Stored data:
####################
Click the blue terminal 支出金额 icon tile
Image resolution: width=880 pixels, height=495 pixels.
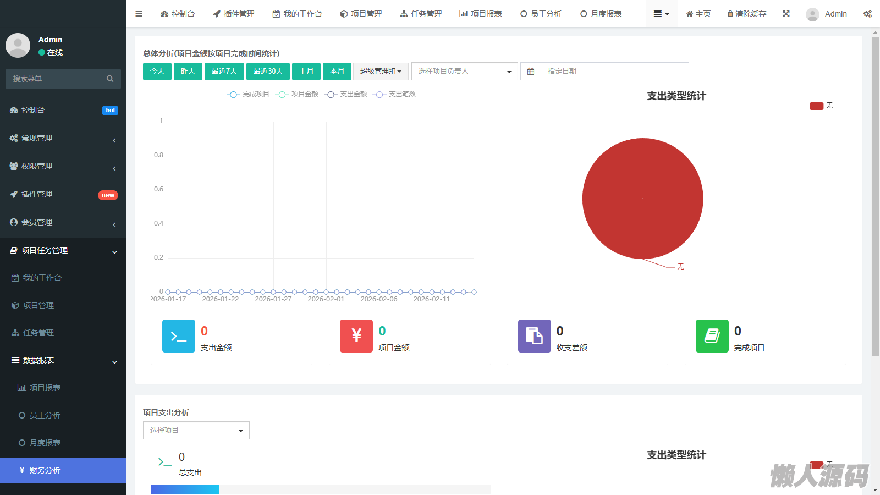coord(179,336)
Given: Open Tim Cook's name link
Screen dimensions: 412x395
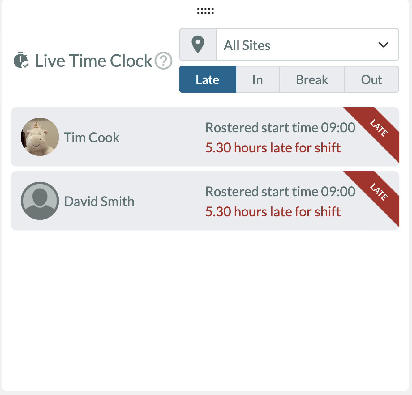Looking at the screenshot, I should [92, 138].
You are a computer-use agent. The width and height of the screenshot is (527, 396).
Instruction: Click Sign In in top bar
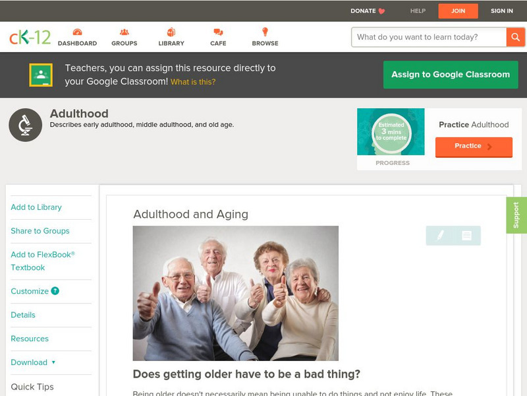(x=502, y=11)
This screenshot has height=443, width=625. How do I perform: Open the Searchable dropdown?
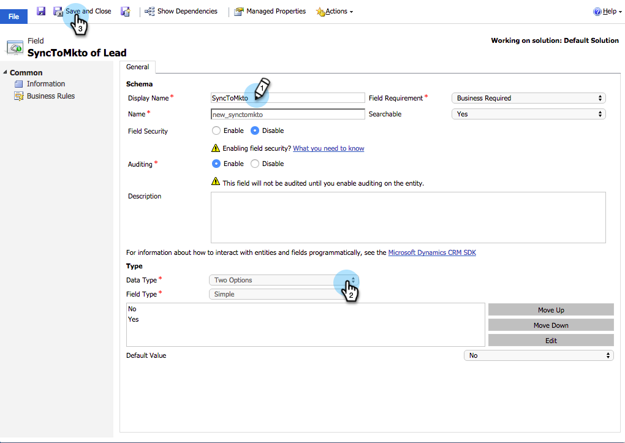coord(528,114)
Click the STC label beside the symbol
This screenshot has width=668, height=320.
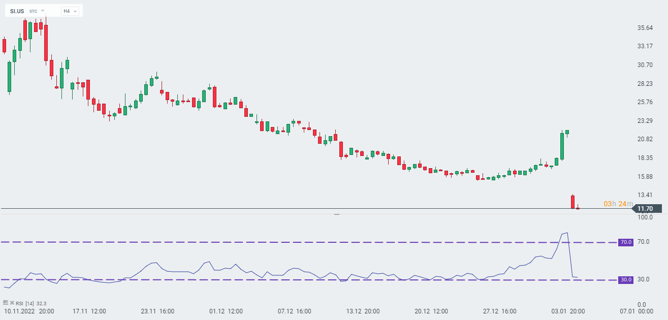[x=34, y=11]
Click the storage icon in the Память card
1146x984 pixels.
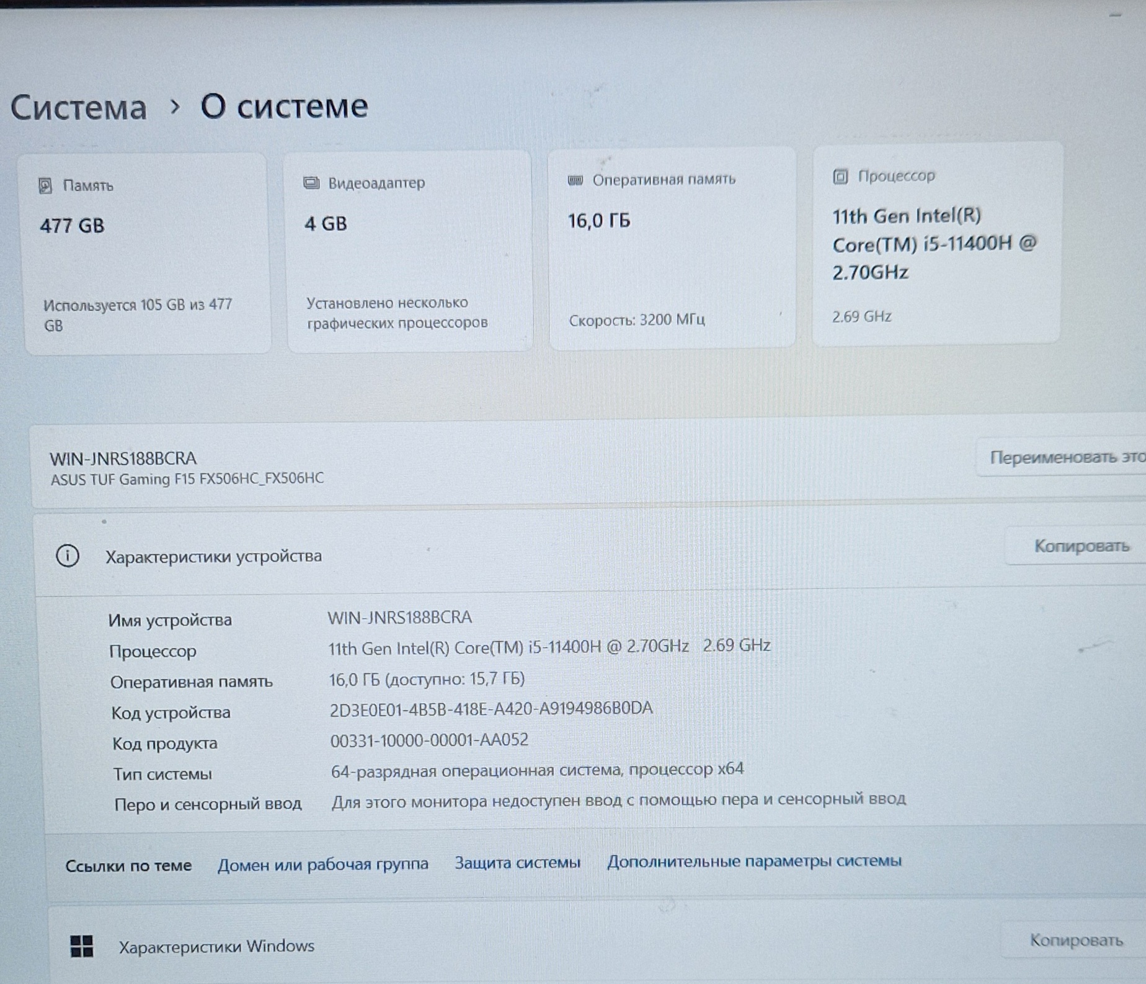(x=45, y=185)
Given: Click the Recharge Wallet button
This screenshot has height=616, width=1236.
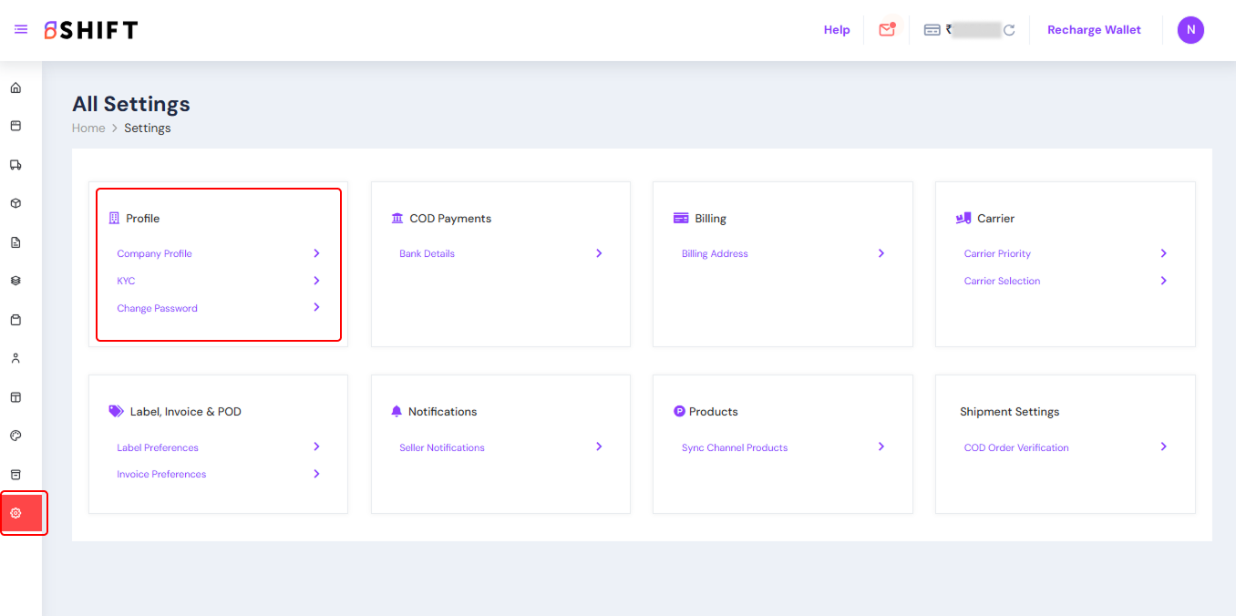Looking at the screenshot, I should tap(1094, 30).
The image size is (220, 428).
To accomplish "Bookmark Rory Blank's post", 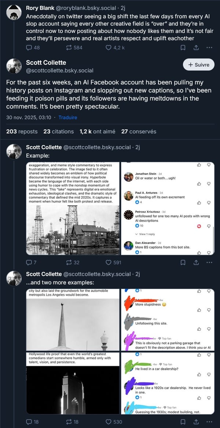I will [x=183, y=48].
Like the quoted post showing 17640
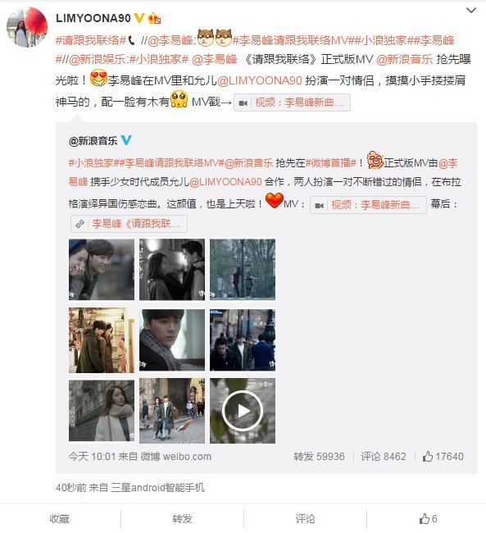Screen dimensions: 486x533 [443, 456]
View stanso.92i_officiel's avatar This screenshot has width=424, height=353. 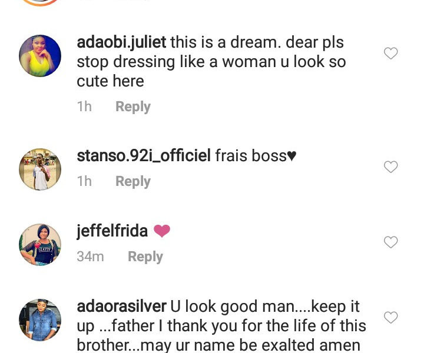[x=40, y=169]
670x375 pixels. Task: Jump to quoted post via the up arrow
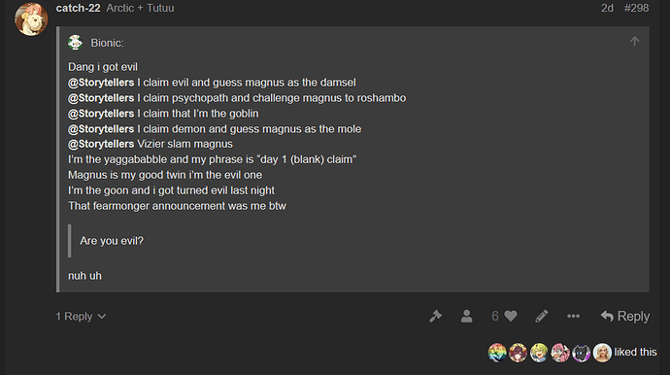(x=634, y=42)
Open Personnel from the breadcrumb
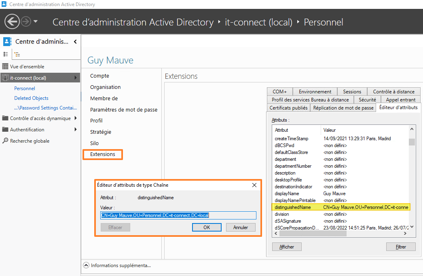Viewport: 423px width, 276px height. click(x=324, y=22)
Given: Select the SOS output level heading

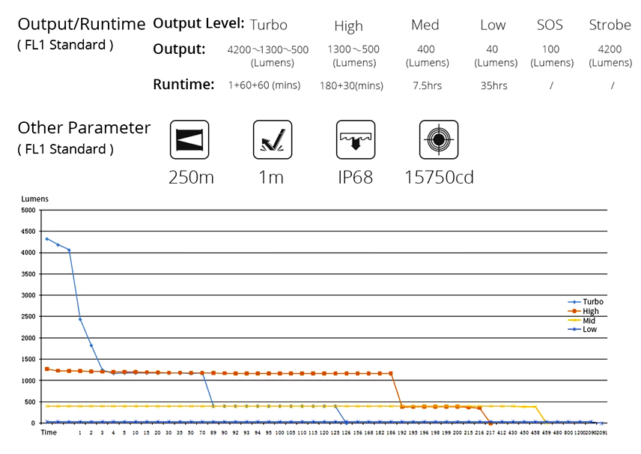Looking at the screenshot, I should point(550,25).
####################
* **ASSIGNED TASK**
Looking at the entries, how many lines contain the string "icon"? The answer is that number alone.

* **SOLUTION TO THIS PROBLEM**
2